I can feel it, clawing at my throat, desperately trying to break free. I swallow it down, shoving it deep into my stomach where it can't escape.

Only... it does escape. Every so often, my stomach swells with the fullness of my anger; the fire bursting to break free. And instead of letting my anger out in small, frequent bursts, it breaks free in one large explosion.

I fight with my family. I fight with my spouse. I fight with my friends. I fight with complete strangers who get caught in the crossfire of my sour mood.

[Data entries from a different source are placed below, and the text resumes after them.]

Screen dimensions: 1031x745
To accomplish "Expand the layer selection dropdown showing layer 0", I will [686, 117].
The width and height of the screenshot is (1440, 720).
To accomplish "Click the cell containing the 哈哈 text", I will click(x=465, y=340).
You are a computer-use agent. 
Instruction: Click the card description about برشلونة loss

I hate it. God, I hate it so fucking much.

Just breathe.

Breathe in...

Breathe out...

Breathe in...

Breathe out...

Breathe... until the fire begins to die, and the shame settles in. The memories on replay in my mind of how I snapped at those who didn't deserve it. The way I acted like a child, when I'm supposed to be an adult. I'm supposed to be the mature one; the responsible one.

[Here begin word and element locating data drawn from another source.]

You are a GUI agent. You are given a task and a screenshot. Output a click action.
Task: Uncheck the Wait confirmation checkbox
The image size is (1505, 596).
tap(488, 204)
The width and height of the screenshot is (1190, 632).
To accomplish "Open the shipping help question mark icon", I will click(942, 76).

It's okay, just do your exercises.

Inhale... 1, 2, 3, 4, 5, 6.

Hold it... 1, 2, 3, 4, 5, 6.

Exhale... 1, 2, 3, 4, 5, 6.

Repeat.

Repeat until the anger goes away. Repeat until the only shame I have is that I even felt such anger in the first place. Repeat until I can pretend to be the happy-go-lucky person everyone thinks I am.

Breathe, even if breathing is the last thing I want to do.